ELEVATED SERUM IL-6 LEVELS PREDICT TREATMENT DISCONTINUATION IN
PATIENTS WITH MODERATE TO SEVERE PSORIASIS: A REAL-LIFE COHORT STUDY FOR 6 YEARS.
psoriasis; immunology; immunosuppression; autoimmune disease; biomarkers.
Real-world, primary data on the treatment of psoriasis are scarce,
especially concerning the role of soluble biomarkers as outcome predictors. Objective:
We evaluated the utility of Th1/Th17 serum cytokines along with clinical characteristics
as predictors of drug survival in the treatment of psoriasis. Methods: We consecutively
included participants with moderate to severe psoriasis who were followed up for 6
years.
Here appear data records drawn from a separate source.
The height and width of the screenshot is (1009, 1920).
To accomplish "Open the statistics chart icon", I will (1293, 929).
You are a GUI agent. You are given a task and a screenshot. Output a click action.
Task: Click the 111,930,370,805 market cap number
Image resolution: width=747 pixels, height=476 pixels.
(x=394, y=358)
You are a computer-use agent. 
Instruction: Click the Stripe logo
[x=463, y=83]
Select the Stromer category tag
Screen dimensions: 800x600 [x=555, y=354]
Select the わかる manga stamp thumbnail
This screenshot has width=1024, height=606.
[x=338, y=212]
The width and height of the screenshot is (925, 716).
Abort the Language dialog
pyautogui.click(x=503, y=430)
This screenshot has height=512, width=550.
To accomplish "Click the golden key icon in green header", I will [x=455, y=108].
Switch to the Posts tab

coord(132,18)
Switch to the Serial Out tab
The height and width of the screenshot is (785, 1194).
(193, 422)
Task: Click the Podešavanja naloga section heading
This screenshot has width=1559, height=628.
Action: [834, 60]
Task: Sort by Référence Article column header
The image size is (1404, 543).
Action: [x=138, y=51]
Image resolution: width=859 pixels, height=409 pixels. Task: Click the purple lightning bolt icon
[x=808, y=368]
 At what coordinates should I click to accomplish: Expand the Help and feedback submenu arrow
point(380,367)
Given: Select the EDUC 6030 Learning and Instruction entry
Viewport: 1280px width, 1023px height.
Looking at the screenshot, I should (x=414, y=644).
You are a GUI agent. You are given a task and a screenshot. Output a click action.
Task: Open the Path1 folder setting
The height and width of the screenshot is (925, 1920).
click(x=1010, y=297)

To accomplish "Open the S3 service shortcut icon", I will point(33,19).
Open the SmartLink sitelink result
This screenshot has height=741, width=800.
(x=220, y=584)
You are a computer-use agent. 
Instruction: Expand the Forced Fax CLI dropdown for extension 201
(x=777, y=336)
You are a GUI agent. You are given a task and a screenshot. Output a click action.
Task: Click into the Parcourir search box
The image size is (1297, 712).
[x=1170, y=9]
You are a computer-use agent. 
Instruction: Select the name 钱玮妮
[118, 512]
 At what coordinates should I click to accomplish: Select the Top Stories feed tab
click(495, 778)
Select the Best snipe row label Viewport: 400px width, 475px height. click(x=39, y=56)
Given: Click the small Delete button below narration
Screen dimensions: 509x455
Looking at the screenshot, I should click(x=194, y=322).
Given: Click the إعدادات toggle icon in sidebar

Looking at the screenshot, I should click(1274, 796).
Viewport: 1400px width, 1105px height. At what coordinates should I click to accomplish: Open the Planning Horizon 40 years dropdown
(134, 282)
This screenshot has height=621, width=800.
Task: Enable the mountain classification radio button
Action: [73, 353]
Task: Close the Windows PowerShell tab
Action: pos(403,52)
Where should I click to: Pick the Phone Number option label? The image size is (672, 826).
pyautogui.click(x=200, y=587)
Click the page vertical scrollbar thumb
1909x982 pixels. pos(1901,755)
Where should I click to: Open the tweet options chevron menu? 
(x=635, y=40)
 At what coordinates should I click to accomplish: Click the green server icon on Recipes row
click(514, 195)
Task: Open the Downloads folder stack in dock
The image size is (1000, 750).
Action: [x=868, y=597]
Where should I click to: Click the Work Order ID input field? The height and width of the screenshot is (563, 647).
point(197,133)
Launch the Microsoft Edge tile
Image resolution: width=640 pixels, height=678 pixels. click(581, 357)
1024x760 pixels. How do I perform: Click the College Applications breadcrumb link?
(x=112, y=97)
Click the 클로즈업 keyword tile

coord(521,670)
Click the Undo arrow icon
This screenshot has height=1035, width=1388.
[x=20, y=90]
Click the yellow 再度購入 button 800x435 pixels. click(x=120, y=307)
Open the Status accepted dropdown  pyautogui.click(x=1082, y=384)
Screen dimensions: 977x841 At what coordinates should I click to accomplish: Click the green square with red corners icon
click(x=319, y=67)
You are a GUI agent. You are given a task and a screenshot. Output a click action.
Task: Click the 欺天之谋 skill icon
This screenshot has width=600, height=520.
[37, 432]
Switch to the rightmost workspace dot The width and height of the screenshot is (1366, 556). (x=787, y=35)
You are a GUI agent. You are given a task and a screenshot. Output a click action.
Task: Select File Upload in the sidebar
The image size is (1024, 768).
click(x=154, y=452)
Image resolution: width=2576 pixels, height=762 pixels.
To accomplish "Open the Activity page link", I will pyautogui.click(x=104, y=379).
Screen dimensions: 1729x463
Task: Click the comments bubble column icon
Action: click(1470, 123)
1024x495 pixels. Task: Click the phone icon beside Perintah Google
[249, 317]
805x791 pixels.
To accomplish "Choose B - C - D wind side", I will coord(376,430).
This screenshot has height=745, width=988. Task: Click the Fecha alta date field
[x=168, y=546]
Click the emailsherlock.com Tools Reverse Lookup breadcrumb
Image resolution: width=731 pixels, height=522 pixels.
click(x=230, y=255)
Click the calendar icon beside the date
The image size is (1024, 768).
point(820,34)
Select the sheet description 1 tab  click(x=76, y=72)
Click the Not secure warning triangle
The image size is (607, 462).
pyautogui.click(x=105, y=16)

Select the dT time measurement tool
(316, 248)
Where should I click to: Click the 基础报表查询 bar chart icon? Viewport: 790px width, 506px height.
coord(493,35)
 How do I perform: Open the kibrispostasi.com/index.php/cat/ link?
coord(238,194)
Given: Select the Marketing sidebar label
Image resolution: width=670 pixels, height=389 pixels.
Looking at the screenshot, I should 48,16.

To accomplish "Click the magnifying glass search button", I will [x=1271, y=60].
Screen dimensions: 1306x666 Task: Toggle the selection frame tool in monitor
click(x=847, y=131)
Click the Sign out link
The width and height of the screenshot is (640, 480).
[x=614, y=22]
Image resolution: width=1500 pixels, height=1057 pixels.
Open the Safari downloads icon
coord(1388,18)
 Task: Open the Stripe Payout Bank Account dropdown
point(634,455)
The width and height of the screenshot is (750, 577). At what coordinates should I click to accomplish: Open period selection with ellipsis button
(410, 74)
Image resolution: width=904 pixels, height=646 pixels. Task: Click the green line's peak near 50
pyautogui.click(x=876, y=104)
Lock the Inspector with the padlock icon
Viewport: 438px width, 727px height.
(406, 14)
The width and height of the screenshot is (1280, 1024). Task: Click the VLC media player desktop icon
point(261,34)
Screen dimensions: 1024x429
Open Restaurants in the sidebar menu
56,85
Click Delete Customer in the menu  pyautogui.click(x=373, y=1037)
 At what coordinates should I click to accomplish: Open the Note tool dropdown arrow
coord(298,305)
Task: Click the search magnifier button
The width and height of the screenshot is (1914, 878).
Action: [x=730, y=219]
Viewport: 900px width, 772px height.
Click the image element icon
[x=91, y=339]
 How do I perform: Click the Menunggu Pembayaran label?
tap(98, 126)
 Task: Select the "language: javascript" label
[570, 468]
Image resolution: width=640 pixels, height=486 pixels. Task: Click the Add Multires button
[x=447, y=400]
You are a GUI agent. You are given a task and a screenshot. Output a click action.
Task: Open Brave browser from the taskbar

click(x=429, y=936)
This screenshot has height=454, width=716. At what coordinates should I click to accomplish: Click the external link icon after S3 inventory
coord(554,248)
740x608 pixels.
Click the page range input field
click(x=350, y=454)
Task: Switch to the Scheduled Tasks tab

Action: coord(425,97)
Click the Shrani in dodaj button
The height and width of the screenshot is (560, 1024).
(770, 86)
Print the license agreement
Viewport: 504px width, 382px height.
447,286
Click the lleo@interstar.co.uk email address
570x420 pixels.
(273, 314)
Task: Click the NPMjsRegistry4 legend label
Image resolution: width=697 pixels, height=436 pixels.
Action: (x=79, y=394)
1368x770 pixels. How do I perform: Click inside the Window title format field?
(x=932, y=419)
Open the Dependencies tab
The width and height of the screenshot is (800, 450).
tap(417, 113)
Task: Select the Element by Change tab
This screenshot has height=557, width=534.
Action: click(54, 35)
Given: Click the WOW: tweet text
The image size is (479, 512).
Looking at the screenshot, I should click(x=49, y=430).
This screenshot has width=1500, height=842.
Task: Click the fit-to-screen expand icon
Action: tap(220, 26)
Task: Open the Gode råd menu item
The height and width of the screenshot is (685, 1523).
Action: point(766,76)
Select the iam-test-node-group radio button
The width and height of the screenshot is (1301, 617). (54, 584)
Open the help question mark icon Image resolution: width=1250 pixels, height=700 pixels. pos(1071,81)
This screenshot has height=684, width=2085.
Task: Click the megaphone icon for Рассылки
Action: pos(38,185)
Baseline interferon-gama (IFN-γ), tumor necrosis factor-alpha and interleukin
(IL)-2, IL-4, IL-6, IL-10 and IL-17A were measured using a cytometric bead array
(CBA); clinical data were assessed. We calculated hazard ratios (HRs) for drug survival
using a Cox proportional hazards model. Results: We included 262 patients, most of
whom used systemic immunosuppressants or biologics. In the multivariate model, poor
quality of life measured by the Dermatology Life Quality Index (HR = 1.04; 95% CI =
1.01-1.07; p = 0.012) and elevated baseline IL-6 (HR = 1.99; 95% CI = 1.29-3.08; p =
0.002) were associated with treatment interruption. Conclusions: Poor quality of life
and elevated baseline serum IL-6 level predicted treatment interruption in patients with
moderate to severe psoriasis. Although IL-6 is not the most important mediator of the
inflammatory pathway in the skin environment, it is an interesting candidate biomarker
for predicting psoriasis treatment response.